What is expected: Hand back, word for word, the lines from the one containing "Screen dimensions: 659x1429" to the end of the records, both included, and leave out pictures.

(Extracted records)
______
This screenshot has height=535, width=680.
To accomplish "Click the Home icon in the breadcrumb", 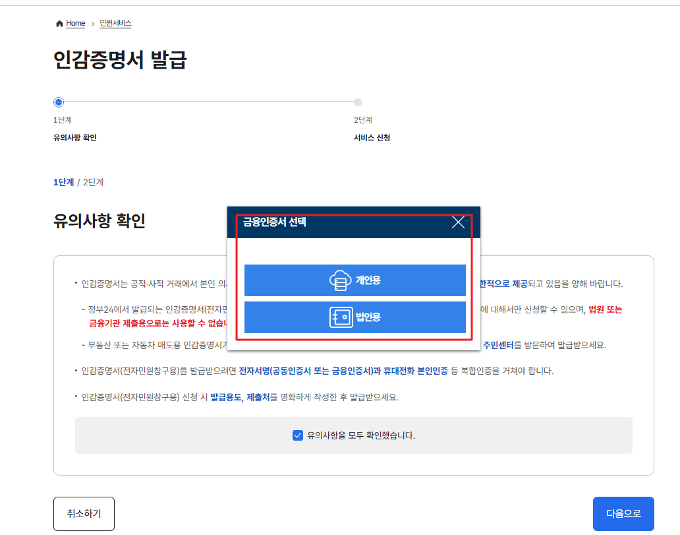I will tap(59, 23).
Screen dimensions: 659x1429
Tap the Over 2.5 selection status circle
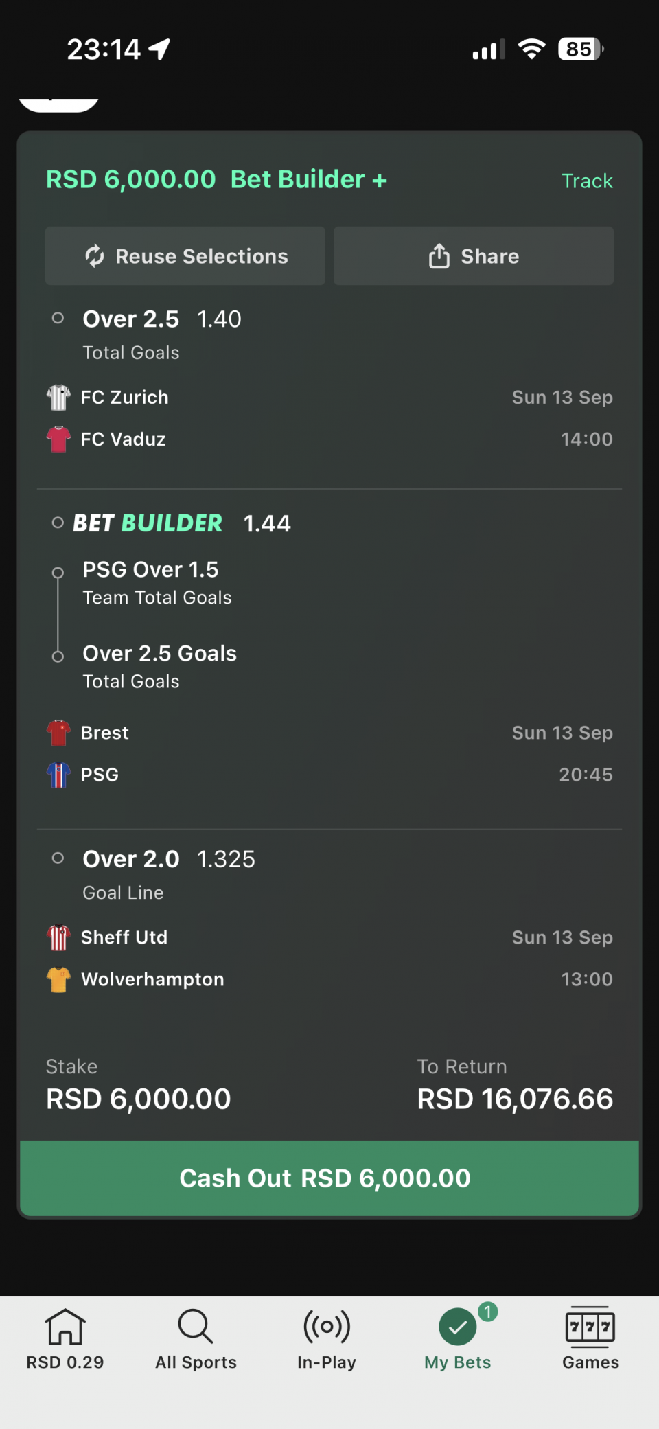(58, 318)
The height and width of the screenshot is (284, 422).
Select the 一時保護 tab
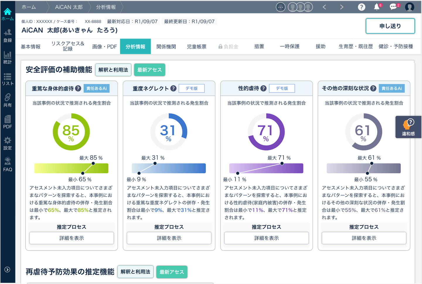click(290, 46)
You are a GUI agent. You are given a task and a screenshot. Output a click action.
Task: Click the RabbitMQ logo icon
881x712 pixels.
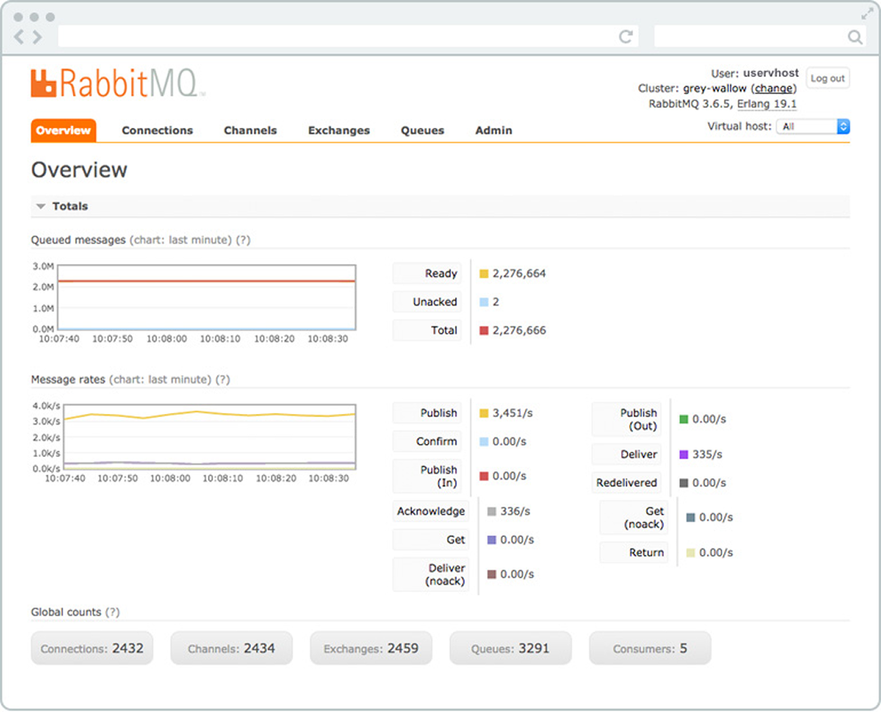click(45, 83)
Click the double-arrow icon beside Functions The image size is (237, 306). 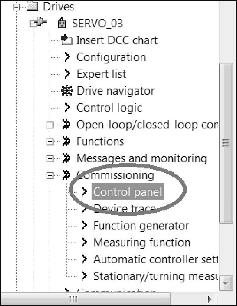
______
Answer to this task:
Screen dimensions: 659x1429
Tap the Over 2.5 selection status circle
(58, 318)
The height and width of the screenshot is (284, 422).
Select the 一時保護 tab
click(290, 46)
You are a GUI agent. You are given a task and a screenshot. Output a click action.
Task: Click the RabbitMQ logo icon
881x712 pixels.
click(45, 83)
Click the double-arrow icon beside Functions The image size is (237, 306). 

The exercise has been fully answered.